Black queer and trans people often can’t rely on the government or local charities for help. During the Trump administration, nondiscrimination protections in health care were set back. There was even once a field hospital set up in Central Park that required health care workers to sign a “statement of faith” confirming their opposition to same-sex marriage. Such instances of anti-LGBTQ+ discrimination have not abated after the Trump administration. For example, Florida Governor Ron DeSantis signed the “Parental Rights in Education” bill—dubbed the “Don’t Say Gay” bill—in March of this year, which prohibits public school teachers in Florida from holding classroom instruction about sexual orientation or gender identity. These anti-LGBTQ+ acts are indicative of conditions that actively prevent LGBTQ+ people from getting the proper resources they need, conditions that preceded, precipitated, and succeeded the acts. It is in this context that individual mutual aid funds are set up to take care of Black queer and trans people, care being not only one of the most important pillars of mutual aid but absolutely indispensable for one’s ability to survive and thrive. 

Mutual aid is a critical part of the long-term process to move toward collective freedom. It is not an end game, but instead a strategy that responds to immediate needs and creates opportunities to solve long-term crises. It recognizes that individuals’ liberation is interconnected. The liberatory aspect of mutual aid is why it’s absolutely essential for Black LGBTQ+ people: a population often rendered disposable and perpetually consigned to state violence, discrimination, and neglect. For them, mutual aid is not a form of charity. It is a stepping stone toward liberation. Their practicing mutual aid, therefore, should frame and influence the way mutual aid is practiced everywhere, from the digital space of crowdfunding platforms to the streets of large metropolitan areas such as New York City. Black queer and trans people are keeping mutual aid alive and continually transforming how it functions.
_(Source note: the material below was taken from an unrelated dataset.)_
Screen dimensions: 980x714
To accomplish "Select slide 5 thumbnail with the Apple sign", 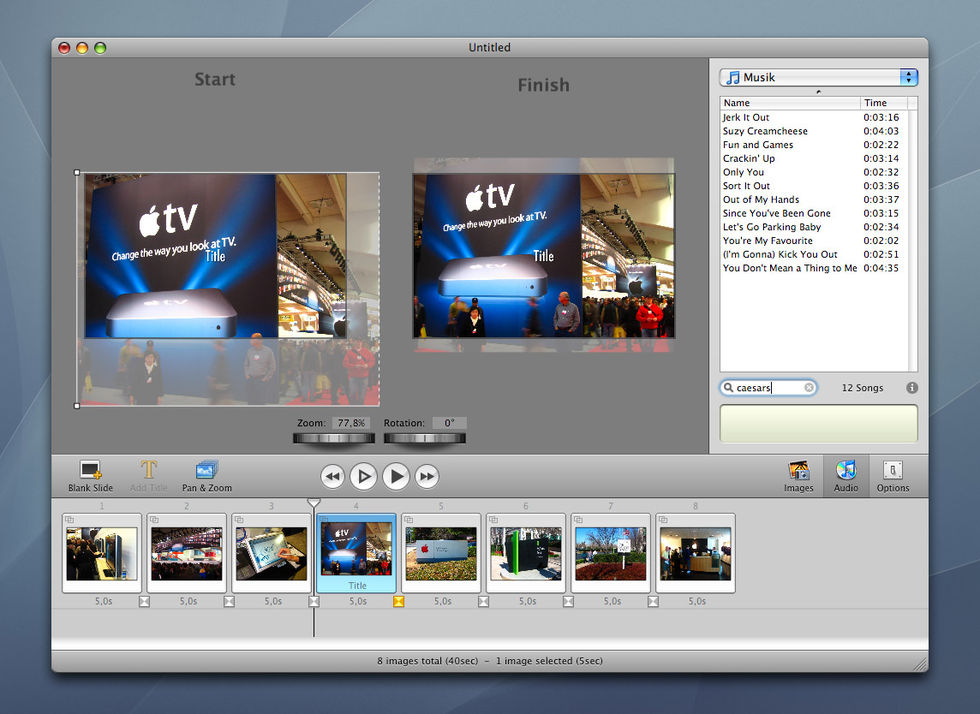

Organizers for mutual aid can learn a lot from this work. It should be the goal of organizers to forge a world in which their needs are not only met, but transcended by endless opportunities for joy, abundance, and pleasure.

Giselle Williams is a sophomore at Columbia College. She was born and raised in Los Angeles, California, and her interests include feminism, grassroots organizing, state violence, racial capitalism, anti-colonial movements, the prison–industrial complex, and U.S. empire. Giselle tentatively plans to major in History with a concentration in Philosophy.